I love to study the work of artists that I feel are better than me (and there is a whole world of them out there, I could be up til midnight for a whole year)...I learn so much.
I think all of us whole truly take our craft seriously and enjoy it, want to continue to learn and strive to get better and better.
Then there are those few rare artists who don't offer critique but offer help (yes, Shelli..I am talking about you).
For a long time, I felt like my work was missing a certain something and could never put my finger on it...then Shel, generously offered her technique for eyelids to all of us.
I tried it and I think that was just the zing I needed...what I was looking for but didn't actually know it. It gave me the ability to incorporate the personalities I wanted for my bears and friends. I see eyelids on so many artists work now and each one is so very different.
I think it would be a lot of fun to ship one of my bears to each and everyone of you ladies and ask for your honest opinion/ critique.
Sue Ann, you little 'whimp'...you would probably be one of the first ones, I would send it to .
But seriously, wouldn't you love to hear what Michelle Lamb, (I don't know this ladies name, but have heard some of you speak of her work...Pergala, Pergalli?) and other artist you admire, would say about your bears and offer advice as to how you could improve? I think that would be so much fun and would be thrilled to have the critique...I would be at the front line!
I bet by the time my little bear got back to me, I would have the corner on the market for THE PERFECT BEAR !! :dance:
While it is easy to crtique the construction, the durability, the quality of materials, is it possible to critique the artistry?
I'm only quoting you, Dilu because you got it all in one sentance perfectly!
I think Hayley was referring to the 'workmanship' meaning 'construction' of her bears. NOT artistry.
That is exactly why this can not be done by picture alone. And why Teddy Bear contests like TOBY etc. are judging originality, overall aesthetic appeal; excellence in concept, design, and execution. They don't have the bear in front of them. Is a photo enough to judge a bear? Sure. Tons of eBayers do that every day and not just with bears. Are they all happy with what they got when the item arrives? We'll never know. And unless they are really, really completely unhappy are they going to tell the seller for fear of insulting their work if it's art they bid on?

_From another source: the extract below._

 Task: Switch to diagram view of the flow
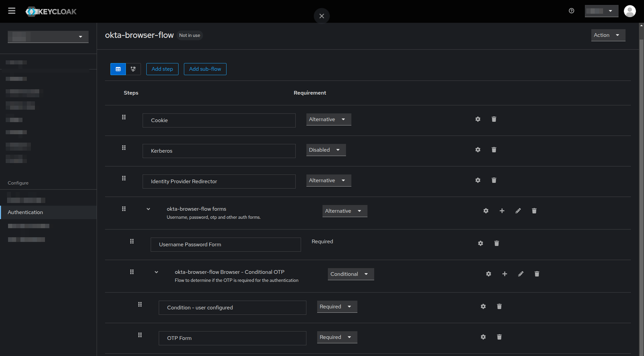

However, there are indeed some areas of workmanship that can be praised, critiqued, improved upon etc. And some artists want or need that direction. These areas aren't going to effect the LOOK of the bear so much as providing the artist with guidelines to constructing a bear that will last generations. A review as Hayley has talked about might help the artist learn easier ways to construct certain parts of their bear or more secure ways to sew ears on and got those edges tucked in. I have seen bears for sale where the fur wasn't removed from the seams and with fluffy fur and those seams all bunchy I can't imagine it was part of the LOOK but the artist either over-looked or didn't know to remove the fur. It's attention to details like this that can separate the 'professional' aritst from the hobbyists or simply beginners.
If one wants to be all they can be as an artist I think that seeking the input, constructive criticism and suggestions from other artists can be invaluable!
Critiquing or 'reviewing' (a term I prefer) one's bear should be an educational experience for the artist. Not a session of criticism and attack.
I don't hear any of us claiming to be experts in bear making. There is always something to learn. Something to improve upon. There is always someone with more experience, more knowedge than another too, though. I don't know about you guys but I'm always happy to listen to those more wise than I! It's up to me to take what I can use and leave the rest and try really darn hard not to be too sensitive and emotional to what is said..... I'm one of the sensitive ones so know I'd take everything someone said about my work to heart. But I'd also learn from it all in the end!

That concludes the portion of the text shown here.